#### [Exercise inputs]
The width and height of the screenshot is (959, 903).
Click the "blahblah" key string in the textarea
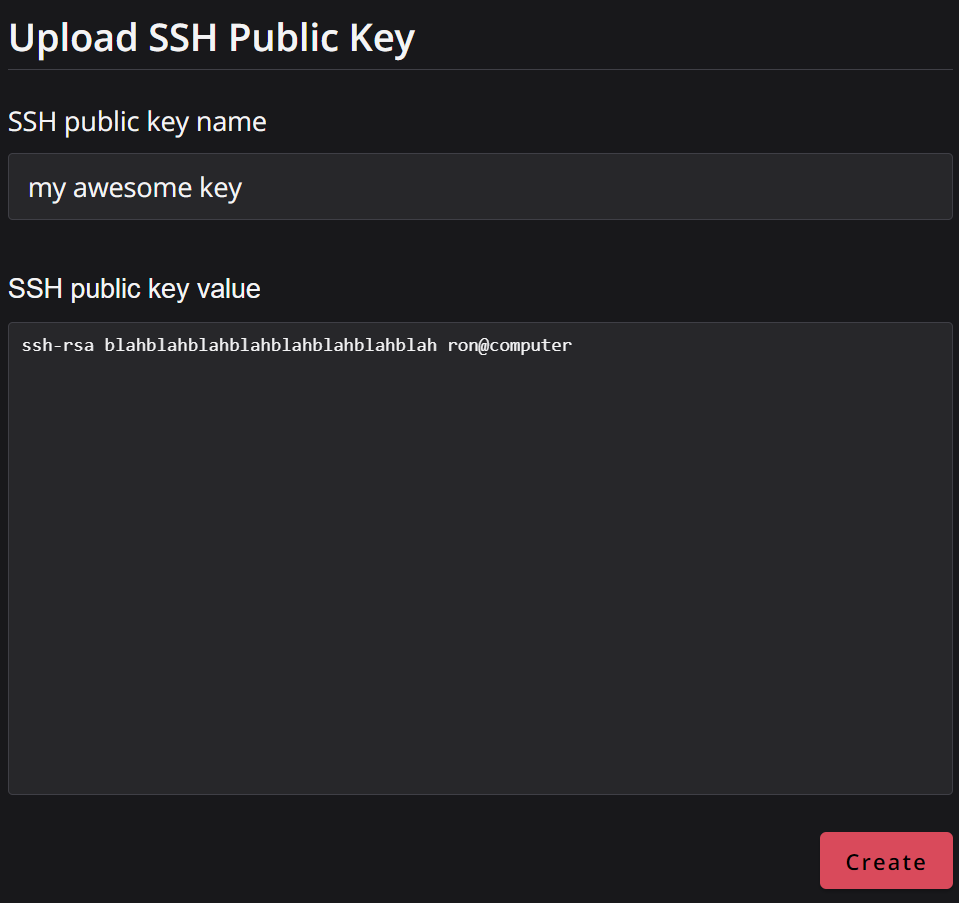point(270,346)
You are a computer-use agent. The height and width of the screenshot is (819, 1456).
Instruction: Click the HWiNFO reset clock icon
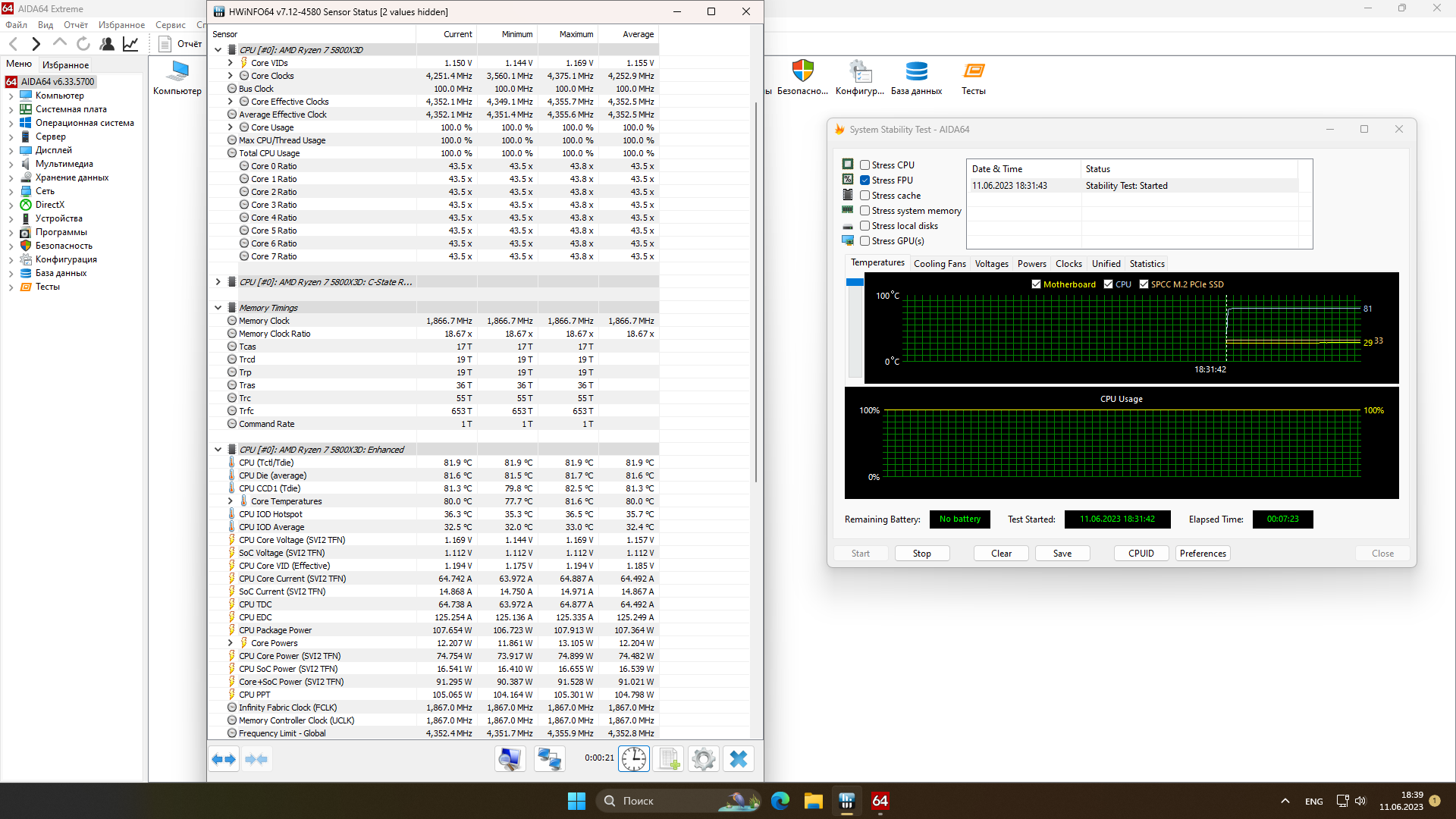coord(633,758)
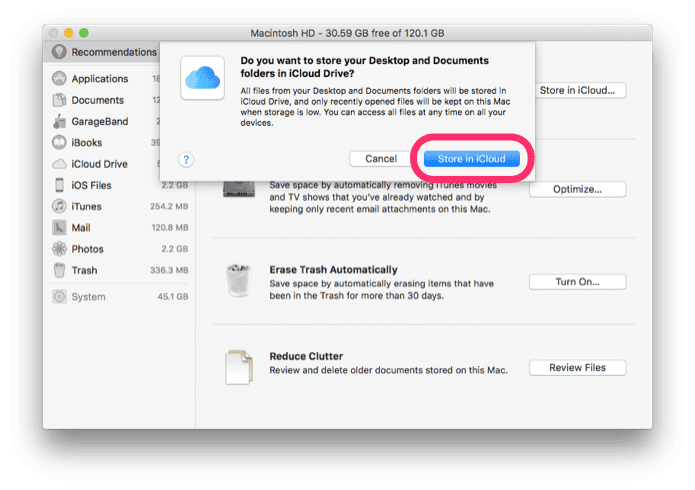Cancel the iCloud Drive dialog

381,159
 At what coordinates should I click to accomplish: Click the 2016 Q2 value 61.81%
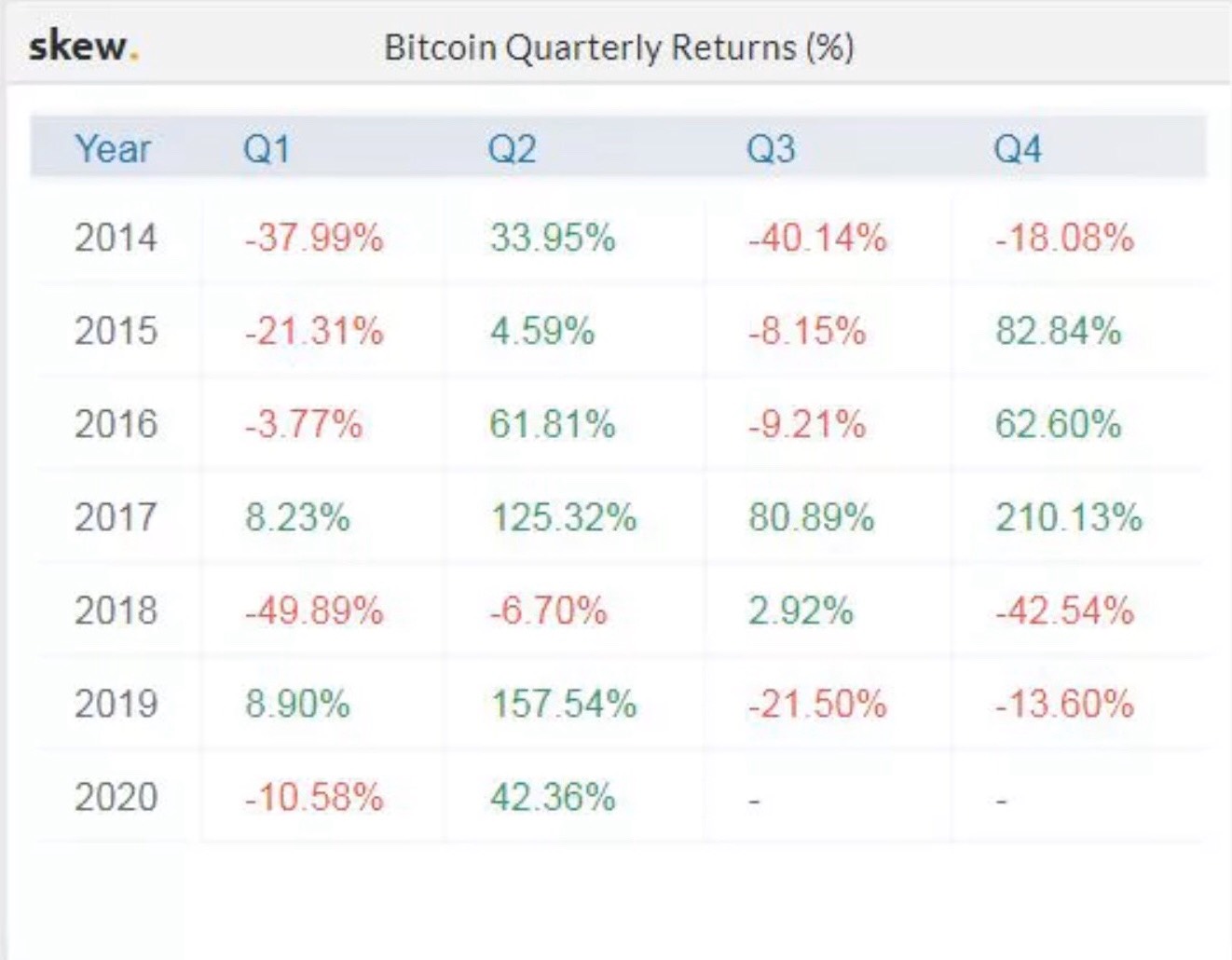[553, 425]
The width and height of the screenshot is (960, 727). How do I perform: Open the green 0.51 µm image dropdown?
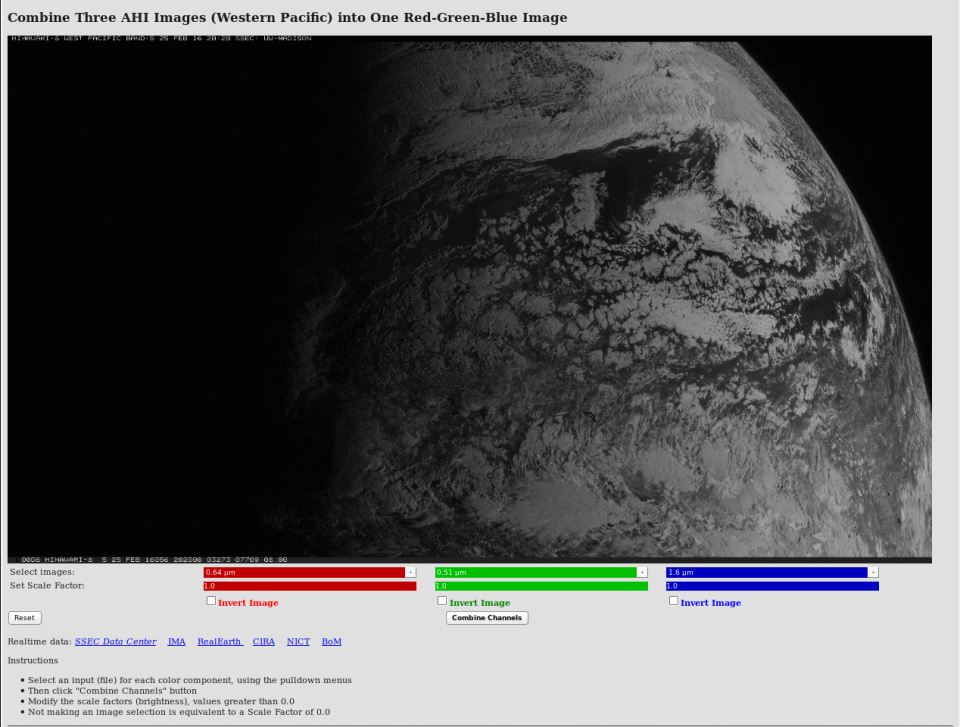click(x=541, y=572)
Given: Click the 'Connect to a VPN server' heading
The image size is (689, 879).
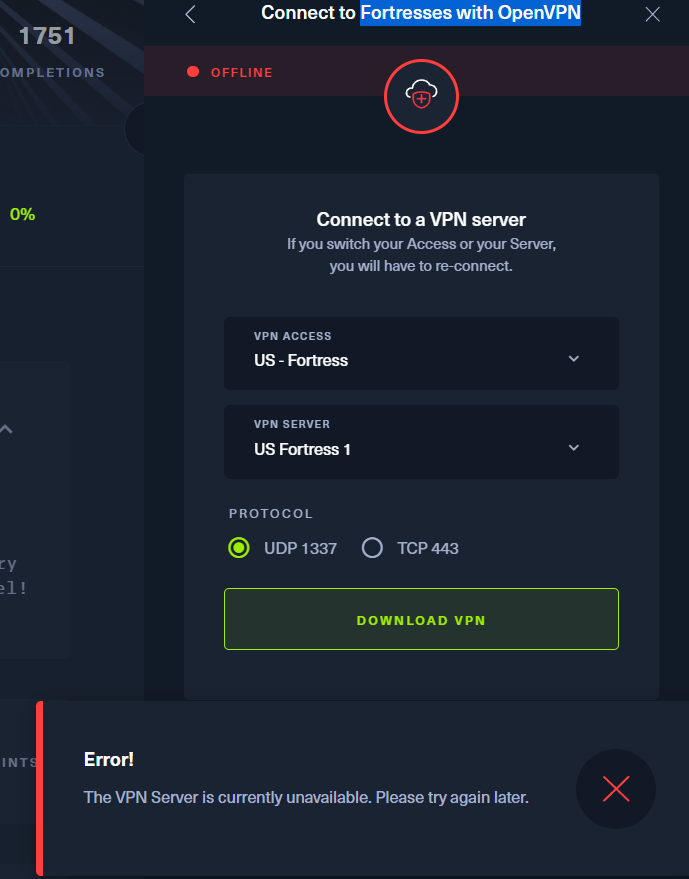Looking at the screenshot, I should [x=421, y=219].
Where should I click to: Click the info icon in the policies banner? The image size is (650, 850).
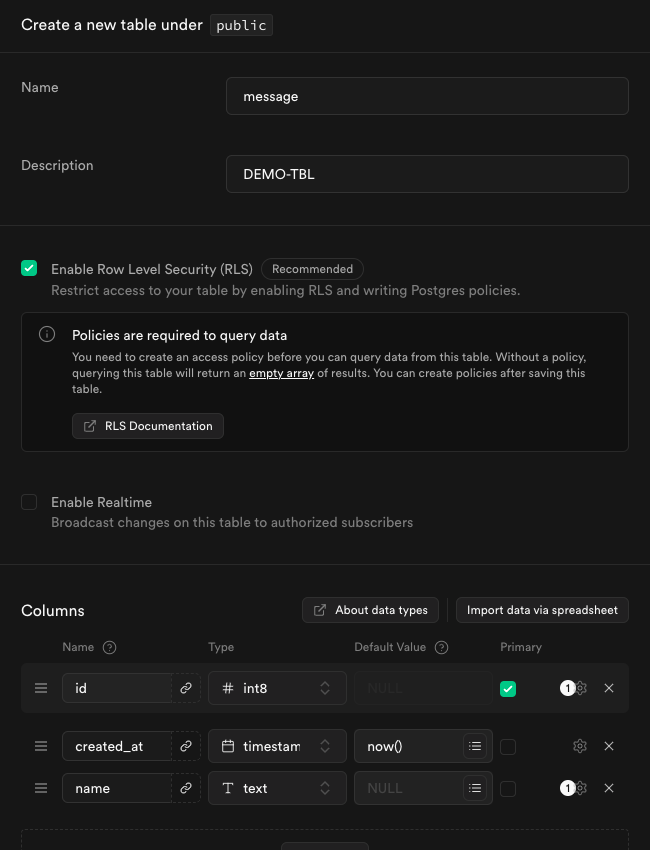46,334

#### [Description of the task]
Can you output the data from the line containing "Given: Click the" through the end as a two-column CSV with the headers input and output? Each row should hold one text and its answer, each in a single quoted field, with line breaks turned into spaces and the pictures left out.

#### [Task response]
input,output
"Given: Click the 'Connect to a VPN server' heading The image size is (689, 879).","Looking at the screenshot, I should [x=421, y=219]."
"Where should I click to: Click the info icon in the policies banner? The image size is (650, 850).","46,334"